— start of Given information —

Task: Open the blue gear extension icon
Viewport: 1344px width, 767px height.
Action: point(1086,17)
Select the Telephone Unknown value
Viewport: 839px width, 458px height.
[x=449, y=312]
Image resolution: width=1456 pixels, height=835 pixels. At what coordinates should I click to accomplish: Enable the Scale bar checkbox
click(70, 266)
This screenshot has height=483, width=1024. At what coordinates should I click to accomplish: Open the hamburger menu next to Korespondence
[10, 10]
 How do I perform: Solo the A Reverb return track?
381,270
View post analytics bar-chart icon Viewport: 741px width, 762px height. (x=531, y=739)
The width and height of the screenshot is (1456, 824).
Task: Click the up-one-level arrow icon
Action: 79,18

— end of Given information —

Prompt - Copy out the rows word for word, beginning at the line that contains "How do I perform: Solo" and continuing through the last row.

Finished task -
 How do I perform: Solo the A Reverb return track?
381,270
View post analytics bar-chart icon Viewport: 741px width, 762px height. (x=531, y=739)
The width and height of the screenshot is (1456, 824).
Task: Click the up-one-level arrow icon
Action: 79,18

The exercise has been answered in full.